This methods are used to draw the background particle field. Refer to Figure 1 for possible results. You can move around by first tapping space to enter piloting mode (your mouse cursor should turn into a crosshair), moving the mouse cursor in the direction you wish to accelerate, and then pressing and holding the right mouse button to accelerate. Tapping space bar a second time will exit the piloting mode. 2 marks
2.2 Drawing Lines
Next, consider the function draw_line_solid. The function is declared in the draw2d/draw.hpp header and defined in the draw2d/draw.cpp source file. The function is supposed to draw a solid single-color line between the points aBegin and aEnd. The color of the line is specified by the function’s final argument. Implement the draw_line_solid function. The goal is to produce a line that is as thin as possible (single pixel width) and that does not have any holes (i.e., each pixel should connect to another pixel either by nearest neighbours or by diagonals). Recall the parametrised version of a line as a starting point. You should ensure that the function produces correct results with all inputs. Consider edge cases. For full marks, further consider efficiency. The line should be drawn in the minimum number of operations/pixel writes. The handed-out code contains an additional program to test your line drawing, tests-line. It includes a small number of example cases. You can switch between the different cases using the number keys. See source code comments for brief descriptions of each test (tests-line/main.cpp). The included tests are just a few examples and are not exhaustive, so you may want to add your own cases.
2.3 2D Rotation
The space ship initially always faces to the right. To make it turn, you must implement a few functions related to the 2 × 2 matrices: • Matrix-matrix multiplication: Mat22f operator( Mat22f const&, Mat22f const& ) noexcept • Matrix-vector multiplication: Vec2f operator( Mat22f const&, Vec2f const& ) noexcept • Creation of a rotation matrix: Mat22f make_rotation_2d( float aAngleInRadians ) noexcept
(a) Section 2.2
(b) Section 2.3
Figure 2: (a) Space ship without rotation, facing the default direction (right). (b) Space ship with rotation, always facing the mouse cursor when in piloting mode.
(a) Section 2.4
(b) Section 2.5
Figure 3: (a) solid color asteroids. (b) asteroids with slight color variations (see, for example, the asteroid just to the top-left of the ship in the right hand side image).
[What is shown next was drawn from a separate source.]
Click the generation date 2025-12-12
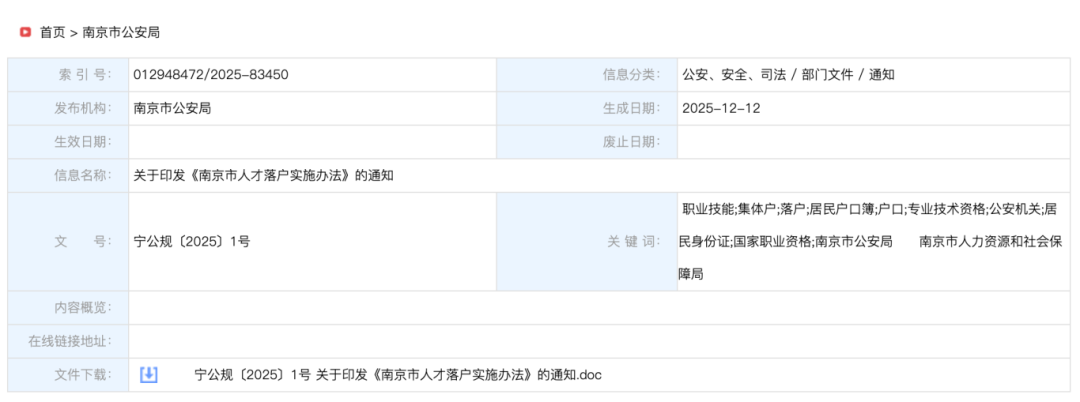Viewport: 1080px width, 402px height. [721, 108]
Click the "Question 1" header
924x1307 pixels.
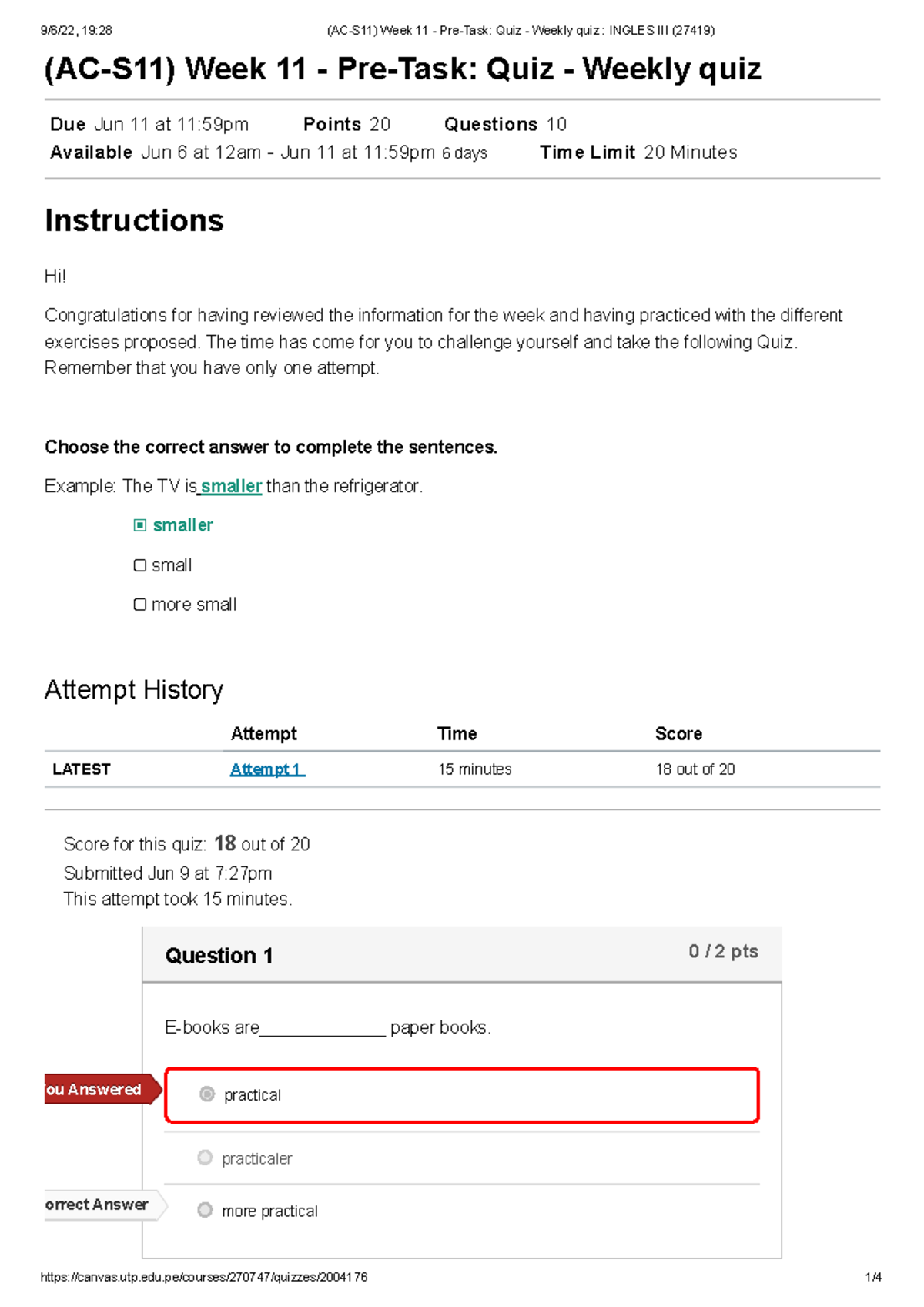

The functions are both declared and defined in vmlib/mat22.hpp. Provide implementations for these functions/operators. With the implementations in place, the ship should now always face the mouse cursor when in piloting mode (Figure 2b). 3 marks
2.4 Drawing triangles with the half-plane test
Consider the function draw_triangle_solid. It is declared in the draw2d/draw.hpp header and defined in draw2d/draw.cpp. This function draws a single triangle defined by its three vertices (aP0, aP1 and aP2), filled with a solid color. Use the half-plane test to determine if a point/pixel is inside the triangle. Similar to Section 2.2, you should use the tests-triangle to test your triangle drawing in isolation. Make sure your method handles at least the included examples successfully. In your report, explain your method. Document what special cases you have found and can handle. Describe any additional test cases that you have identified. Discuss the (theoretical) efficiency of your implementation and list any optimizations that you have performed. Note: You must not change the prototype of the draw_triangle_solid function. 6 marks
2.5 Drawing triangles with barycentric coordinates
Consider the function draw_triangle_interp. Like the previous drawing functions, it is declared in the draw2d/draw.hpp header and defined in draw2d/draw.cpp. This function draws a single triangle defined by its three vertices (aP0, aP1 and aP2). Each vertex is assigned a color (aC0, aC1 and aC2, respectively). These colors should be interpolated across the triangle. Implement the function by computing barycentric coordinates for points/pixels. Use the barycentric coordinates to determine if a point/pixel is inside the triangle. If so, use the barycentric coordinates of the point to compute an interpolated color for that point. Unlike earlier examples, the colors are specified in linear RGB (ColorF). You should perform the interpolation in linear RGB space and only convert to the 8-bit sRGB representation when writing the color value to the surface. Run the separate tests as in Section 2.4. In your report, briefly describe your implementation and highlight the most important differences to the previous approach.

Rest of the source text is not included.